=== RECORD EXCERPTS ===
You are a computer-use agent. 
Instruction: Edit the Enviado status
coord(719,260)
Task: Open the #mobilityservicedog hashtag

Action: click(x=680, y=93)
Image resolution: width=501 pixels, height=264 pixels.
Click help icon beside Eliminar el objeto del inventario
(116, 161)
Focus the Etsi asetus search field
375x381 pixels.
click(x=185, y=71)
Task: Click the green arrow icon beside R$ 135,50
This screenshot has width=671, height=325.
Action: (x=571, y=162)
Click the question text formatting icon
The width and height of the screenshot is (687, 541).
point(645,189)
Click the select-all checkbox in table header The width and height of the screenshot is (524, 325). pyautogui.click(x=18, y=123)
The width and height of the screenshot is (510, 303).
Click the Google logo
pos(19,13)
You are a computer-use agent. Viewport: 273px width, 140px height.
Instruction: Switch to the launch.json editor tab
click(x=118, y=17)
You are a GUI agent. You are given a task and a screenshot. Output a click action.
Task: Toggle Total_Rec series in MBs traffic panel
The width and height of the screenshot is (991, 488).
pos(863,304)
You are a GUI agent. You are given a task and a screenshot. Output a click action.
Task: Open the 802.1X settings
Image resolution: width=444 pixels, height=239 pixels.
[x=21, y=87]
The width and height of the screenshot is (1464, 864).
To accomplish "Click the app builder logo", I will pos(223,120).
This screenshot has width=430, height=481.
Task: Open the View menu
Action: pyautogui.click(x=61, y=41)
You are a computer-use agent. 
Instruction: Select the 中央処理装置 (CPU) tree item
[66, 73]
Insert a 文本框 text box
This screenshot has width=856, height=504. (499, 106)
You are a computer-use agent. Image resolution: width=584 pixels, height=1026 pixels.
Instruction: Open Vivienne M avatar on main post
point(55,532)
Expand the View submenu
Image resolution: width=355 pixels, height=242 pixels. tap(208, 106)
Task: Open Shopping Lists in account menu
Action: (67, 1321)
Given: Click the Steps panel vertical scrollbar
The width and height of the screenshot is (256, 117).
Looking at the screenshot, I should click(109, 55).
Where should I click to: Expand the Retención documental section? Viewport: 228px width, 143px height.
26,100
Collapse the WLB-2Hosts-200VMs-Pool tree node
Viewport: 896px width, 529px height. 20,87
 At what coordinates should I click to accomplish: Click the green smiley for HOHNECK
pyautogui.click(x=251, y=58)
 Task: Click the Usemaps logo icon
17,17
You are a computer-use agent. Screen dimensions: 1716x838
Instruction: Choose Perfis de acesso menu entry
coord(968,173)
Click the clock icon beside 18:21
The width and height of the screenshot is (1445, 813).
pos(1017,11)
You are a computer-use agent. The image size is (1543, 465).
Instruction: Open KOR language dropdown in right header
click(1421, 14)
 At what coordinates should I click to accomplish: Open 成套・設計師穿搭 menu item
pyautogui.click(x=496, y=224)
===
■ STATED GOAL
Can you return the lines above verbatim, beginning at the line that has "You are a computer-use agent. Image" and stopping after the one that has "pos(1017,11)"?

■ COMPLETE OUTPUT
You are a computer-use agent. Image resolution: width=584 pixels, height=1026 pixels.
Instruction: Open Vivienne M avatar on main post
point(55,532)
Expand the View submenu
Image resolution: width=355 pixels, height=242 pixels. tap(208, 106)
Task: Open Shopping Lists in account menu
Action: (67, 1321)
Given: Click the Steps panel vertical scrollbar
The width and height of the screenshot is (256, 117).
Looking at the screenshot, I should click(109, 55).
Where should I click to: Expand the Retención documental section? Viewport: 228px width, 143px height.
26,100
Collapse the WLB-2Hosts-200VMs-Pool tree node
Viewport: 896px width, 529px height. 20,87
 At what coordinates should I click to accomplish: Click the green smiley for HOHNECK
pyautogui.click(x=251, y=58)
 Task: Click the Usemaps logo icon
17,17
You are a computer-use agent. Screen dimensions: 1716x838
Instruction: Choose Perfis de acesso menu entry
coord(968,173)
Click the clock icon beside 18:21
The width and height of the screenshot is (1445, 813).
pos(1017,11)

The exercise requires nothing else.